Excerpted data:
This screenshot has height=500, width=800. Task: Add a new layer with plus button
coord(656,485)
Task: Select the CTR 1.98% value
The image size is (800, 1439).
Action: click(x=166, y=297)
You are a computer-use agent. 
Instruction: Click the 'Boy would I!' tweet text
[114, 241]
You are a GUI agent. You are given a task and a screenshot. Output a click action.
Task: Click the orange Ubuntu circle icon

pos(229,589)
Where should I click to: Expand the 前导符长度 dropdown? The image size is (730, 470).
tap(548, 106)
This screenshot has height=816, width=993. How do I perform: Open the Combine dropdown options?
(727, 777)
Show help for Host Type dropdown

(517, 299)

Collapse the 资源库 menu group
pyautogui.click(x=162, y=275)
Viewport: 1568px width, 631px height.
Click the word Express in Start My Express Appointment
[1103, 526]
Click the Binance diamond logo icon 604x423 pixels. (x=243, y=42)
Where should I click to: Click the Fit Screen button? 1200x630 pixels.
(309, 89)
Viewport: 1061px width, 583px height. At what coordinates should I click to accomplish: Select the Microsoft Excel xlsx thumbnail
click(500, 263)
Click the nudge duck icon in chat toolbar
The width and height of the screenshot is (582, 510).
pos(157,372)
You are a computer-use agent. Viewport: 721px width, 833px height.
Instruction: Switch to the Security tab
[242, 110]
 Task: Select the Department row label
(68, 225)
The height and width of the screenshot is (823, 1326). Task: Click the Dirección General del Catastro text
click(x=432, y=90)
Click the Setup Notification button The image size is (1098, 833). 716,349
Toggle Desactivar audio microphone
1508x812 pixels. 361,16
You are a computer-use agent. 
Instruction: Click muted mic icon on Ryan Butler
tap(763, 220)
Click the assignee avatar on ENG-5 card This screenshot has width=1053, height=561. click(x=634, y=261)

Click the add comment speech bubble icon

Work required: Once you have read the records above, write them all out exactly.

Task output:
This screenshot has height=500, width=800. Task: Add a new layer with plus button
coord(656,485)
Task: Select the CTR 1.98% value
The image size is (800, 1439).
Action: click(x=166, y=297)
You are a computer-use agent. 
Instruction: Click the 'Boy would I!' tweet text
[114, 241]
You are a GUI agent. You are given a task and a screenshot. Output a click action.
Task: Click the orange Ubuntu circle icon

pos(229,589)
Where should I click to: Expand the 前导符长度 dropdown? The image size is (730, 470).
tap(548, 106)
This screenshot has height=816, width=993. How do I perform: Open the Combine dropdown options?
(727, 777)
Show help for Host Type dropdown

(517, 299)

Collapse the 资源库 menu group
pyautogui.click(x=162, y=275)
Viewport: 1568px width, 631px height.
Click the word Express in Start My Express Appointment
[1103, 526]
Click the Binance diamond logo icon 604x423 pixels. (x=243, y=42)
Where should I click to: Click the Fit Screen button? 1200x630 pixels.
(309, 89)
Viewport: 1061px width, 583px height. At what coordinates should I click to accomplish: Select the Microsoft Excel xlsx thumbnail
click(500, 263)
Click the nudge duck icon in chat toolbar
The width and height of the screenshot is (582, 510).
pos(157,372)
You are a computer-use agent. Viewport: 721px width, 833px height.
Instruction: Switch to the Security tab
[242, 110]
 Task: Select the Department row label
(68, 225)
The height and width of the screenshot is (823, 1326). Task: Click the Dirección General del Catastro text
click(x=432, y=90)
Click the Setup Notification button The image size is (1098, 833). 716,349
Toggle Desactivar audio microphone
1508x812 pixels. 361,16
You are a computer-use agent. 
Instruction: Click muted mic icon on Ryan Butler
tap(763, 220)
Click the assignee avatar on ENG-5 card This screenshot has width=1053, height=561. click(x=634, y=261)

Click the add comment speech bubble icon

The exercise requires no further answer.